International Tax Provisions Introduced and to Be Considered This Year

BY EILEEN REICHENBERG SHERR

President Obama’s budget proposal for the 2010 fiscal year includes “certain international tax reform and enforcement measures,” but the only detail on this is the following one-line item from the associated revenue table : “implement international enforcement, reform deferral, and other tax reform policies.” This is estimated to raise $210 billion in 2010–2019, one of the largest budget proposal revenue raisers in the area of taxation.

 

The Treasury Department’s Office of Tax Policy has not yet released an outline or description of the tax provisions in the proposed budget, but is expected to do so by early April, so hopefully we will see further details soon.

 

Stop Tax Haven Abuse Act

Additionally, S 506 and HR 1265, the Stop Tax Haven Abuse Act of 2009, was introduced by Sen. Carl Levin, D-Mich., and Rep. Lloyd Doggett, D-Texas, to curtail alleged abuses of the tax system by individuals and corporations. The Obama administration has expressed support for it, as Obama was a cosponsor of similar legislation last year in the Senate. Therefore, all or parts of this bill may move forward this year, so taxpayers who could be affected should look at it. If this act passes, it will have a dramatic impact on U.S. persons who have any investments or businesses outside the U.S., as the bill was designed to eliminate the privacy afforded by doing business or investing outside the U.S. and to eliminate or reduce tax benefits available offshore.

 

On the positive side, the bill includes a provision that would ban tax strategy patents, similar to S 2369 from last year, a position that the AICPA has supported. The AICPA International Tax Technical Resource Panel is monitoring and analyzing the international tax provisions in this bill and in the budget proposals, so if you have any comments or would like to assist with drafting comments, e-mail esherr@aicpa.org.

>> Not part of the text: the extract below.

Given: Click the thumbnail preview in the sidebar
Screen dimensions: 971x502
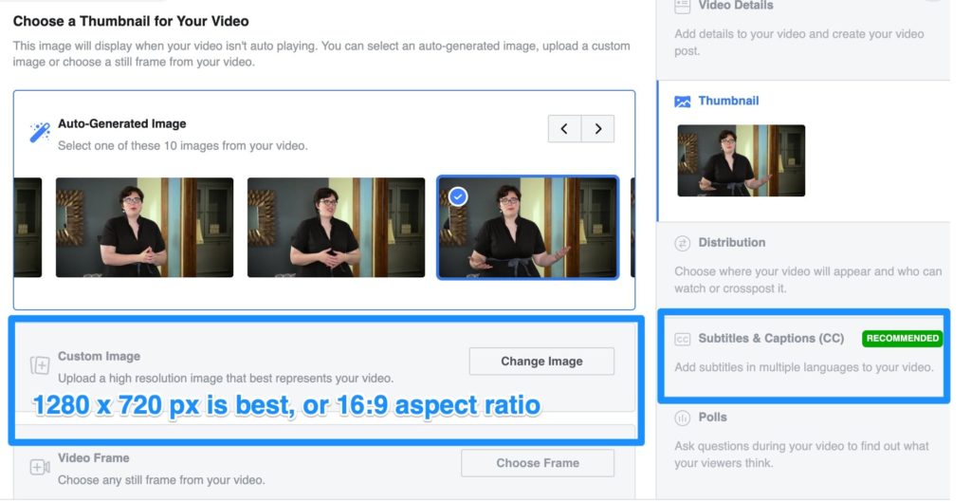Looking at the screenshot, I should coord(741,160).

Among other measures, S 506/HR 1265 would:

  • Establish presumptions to combat offshore secrecy (§ 101) by allowing U.S. tax and securities law enforcement to treat for tax purposes nonpublicly traded offshore entities as being controlled by the U.S. taxpayer who formed them, sent them assets, received assets from them, or benefited from them, unless the taxpayer proves otherwise.
  • Impose tougher requirements on U.S. taxpayers using offshore secrecy jurisdictions (§ 101) by authorizing the Treasury Department to develop a list of jurisdictions starting from an initial 34 jurisdictions identified in IRS court proceedings.
  • Authorize special measures to stop offshore tax abuses (§ 102) by giving the Treasury Department authority to take special measures against foreign jurisdictions and financial institutions that impede U.S. tax enforcement.
  • Cure the “ Ugland House ” problem of shell companies run from the U.S. claiming foreign status (§ 103) by treating foreign corporations that are publicly traded or have gross assets of $50 million or more and whose management and control occurs primarily in the United States as U.S. domestic corporations for income tax purposes.
  • Strengthen detection of offshore activities (§ 105) by requiring U.S. financial institutions that open accounts for foreign entities controlled by U.S. clients, open accounts in offshore secrecy jurisdictions for U.S. clients, or establish entities in offshore secrecy jurisdictions for U.S. clients to report such actions to the IRS.
  • Close offshore trust loopholes (§ 106) by taxing distributions, gifts, and loans from foreign trusts of real estate, artwork, or jewelry to U.S. persons, and treating U.S. persons who receive offshore trust assets as trust beneficiaries.
  • Close the offshore tax dividend loophole (§ 108) by treating all U.S. corporate dividend-based payments to non-U.S. persons as taxable income subject to withholding.
  • Expand IRS reporting requirements (§ 109) for passive foreign investment companies (PFICs) to include not only U.S. persons who own a PFIC but also those who have formed, sent assets to, received assets from, or benefitted from a PFIC.
  • Require anti-money laundering programs (§ 203) for hedge funds and company formation agents to ensure they screen their clients and any offshore funds.
  • Strengthen penalties (§§ 301 and 302) on tax shelter promoters by increasing the maximum fine to 150% of their ill-gotten gains, and on corporate insiders (§ 201) who hide offshore stock holdings by increasing the maximum fine to $1 million per violation of U.S. securities laws.
  • Ban tax shelter patents (§ 303) by prohibiting the U.S. Patent Office from issuing patents for “inventions” designed to minimize, avoid, or defer taxes.